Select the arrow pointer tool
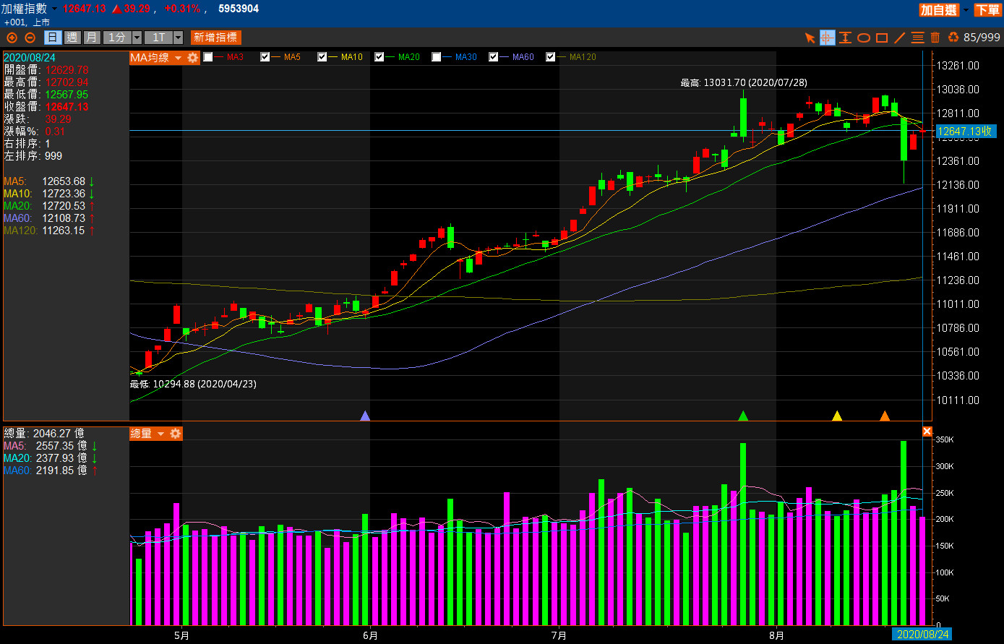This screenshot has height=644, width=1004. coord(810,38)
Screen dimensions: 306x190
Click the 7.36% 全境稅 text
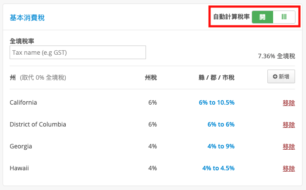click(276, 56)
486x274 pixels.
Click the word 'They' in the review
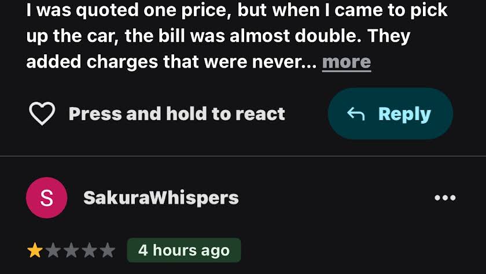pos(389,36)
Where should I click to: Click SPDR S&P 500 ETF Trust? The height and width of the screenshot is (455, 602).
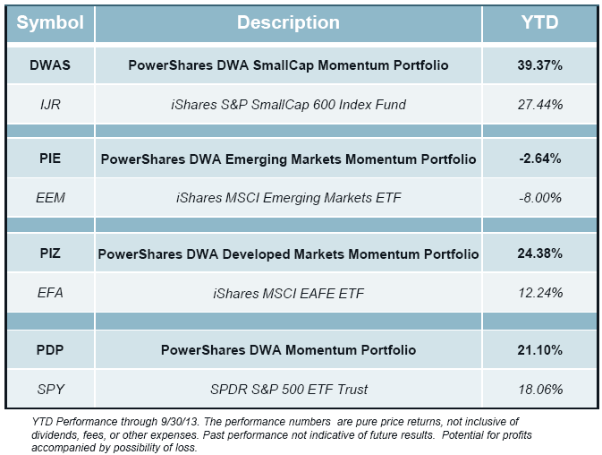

=-=-=-=-=

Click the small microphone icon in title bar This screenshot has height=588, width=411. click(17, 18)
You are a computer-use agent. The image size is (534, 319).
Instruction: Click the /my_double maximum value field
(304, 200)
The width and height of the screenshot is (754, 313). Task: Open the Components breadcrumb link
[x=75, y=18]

=-=-=-=-=

_INSTRUCTIONS TO FOLLOW_.
From the records above, give again only the part that opens with the line containing "486x274 pixels." and closes with the line containing "Where should I". Keep both ends but drop the pictures.

_RESPONSE AREA_.
486x274 pixels.
Click the word 'They' in the review
pos(389,36)
Where should I click to: Click SPDR S&P 500 ETF Trust? The height and width of the screenshot is (455, 602).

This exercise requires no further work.